The world is a stage
Le Rideau déchiré s’affirme à ce titre comme un Hitchcock majeur, à cheval entre la « grande période » et la dernière partie de l’œuvre, un film où il est bien entendu moins question du « rideau de fer » que du rideau rouge théâtral derrière lequel la vie se voit doublée pour le plaisir du spectateur.

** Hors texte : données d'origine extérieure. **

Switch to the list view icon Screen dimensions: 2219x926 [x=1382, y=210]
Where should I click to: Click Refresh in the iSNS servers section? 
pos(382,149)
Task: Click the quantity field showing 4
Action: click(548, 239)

C’est probablement dans la longue séquence où le professeur Armstrong (Paul Newman) tente d’échapper à la surveillance d’un policier que le cœur du film se met à nu : l’Allemagne de l’Est s’apparente à une gigantesque scène au centre de laquelle se trouve ce héros ambigu, dont on ne sait à ce moment de l’intrigue s’il a véritablement trahi sa patrie pour rejoindre l’URSS. Hitchcock télescope deux situations ne reposant pas à proprement parler sur un suspense, mais qui portent chacune une tension dramaturgique : d’abord une filature, puis un trajet vers une destination inconnue. La simplicité de ces enjeux nourrit une mise en scène où le savant entretient, dans des plans de demi-ensemble, un rapport ambivalent à l’espace : surcadré ou enserré, il apparaît comme pris dans un piège prêt à se refermer sur lui (le musée qu’il traverse ressemble d’ailleurs à un labyrinthe), tout en suivant une trajectoire bien précise, qui implique de traverser des décors donnés à voir comme tels. Cadres dans le cadre ou substituts de planches qu’Armstrong arpente latéralement, ils sont le théâtre où il doit jouer son rôle.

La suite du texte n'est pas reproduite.